• _Exercise aim_: Present each line of the entries below that holds the word "Hvorfor".

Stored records

====================

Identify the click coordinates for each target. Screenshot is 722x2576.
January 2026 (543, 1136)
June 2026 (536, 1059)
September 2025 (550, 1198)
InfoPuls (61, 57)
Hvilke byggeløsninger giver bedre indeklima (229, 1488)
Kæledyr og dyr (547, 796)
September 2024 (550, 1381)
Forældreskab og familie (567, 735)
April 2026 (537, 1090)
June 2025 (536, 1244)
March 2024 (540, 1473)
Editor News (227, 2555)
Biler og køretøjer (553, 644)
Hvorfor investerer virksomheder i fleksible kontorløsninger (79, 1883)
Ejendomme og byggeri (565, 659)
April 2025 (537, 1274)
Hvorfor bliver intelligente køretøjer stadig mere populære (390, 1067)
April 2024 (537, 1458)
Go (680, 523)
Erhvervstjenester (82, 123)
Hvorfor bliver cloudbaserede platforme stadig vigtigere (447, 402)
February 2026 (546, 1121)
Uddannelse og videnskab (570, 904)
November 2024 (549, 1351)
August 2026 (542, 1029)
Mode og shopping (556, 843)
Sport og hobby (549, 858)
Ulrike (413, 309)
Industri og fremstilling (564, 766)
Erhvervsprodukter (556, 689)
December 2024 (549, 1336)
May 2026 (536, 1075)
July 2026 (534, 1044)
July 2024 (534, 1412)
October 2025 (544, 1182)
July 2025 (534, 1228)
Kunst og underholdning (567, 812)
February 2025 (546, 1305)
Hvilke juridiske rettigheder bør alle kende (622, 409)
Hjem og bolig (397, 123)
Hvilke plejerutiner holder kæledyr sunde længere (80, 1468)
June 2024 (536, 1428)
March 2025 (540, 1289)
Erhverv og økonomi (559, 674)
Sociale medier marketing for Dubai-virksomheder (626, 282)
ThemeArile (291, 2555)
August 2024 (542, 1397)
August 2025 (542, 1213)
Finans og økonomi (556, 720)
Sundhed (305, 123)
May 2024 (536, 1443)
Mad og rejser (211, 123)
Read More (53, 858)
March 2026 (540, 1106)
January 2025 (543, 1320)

====================

• _Output of the exercise_:
Hvorfor investerer virksomheder i fleksible kontorløsninger (79, 1883)
Hvorfor bliver intelligente køretøjer stadig mere populære (390, 1067)
Hvorfor bliver cloudbaserede platforme stadig vigtigere (447, 402)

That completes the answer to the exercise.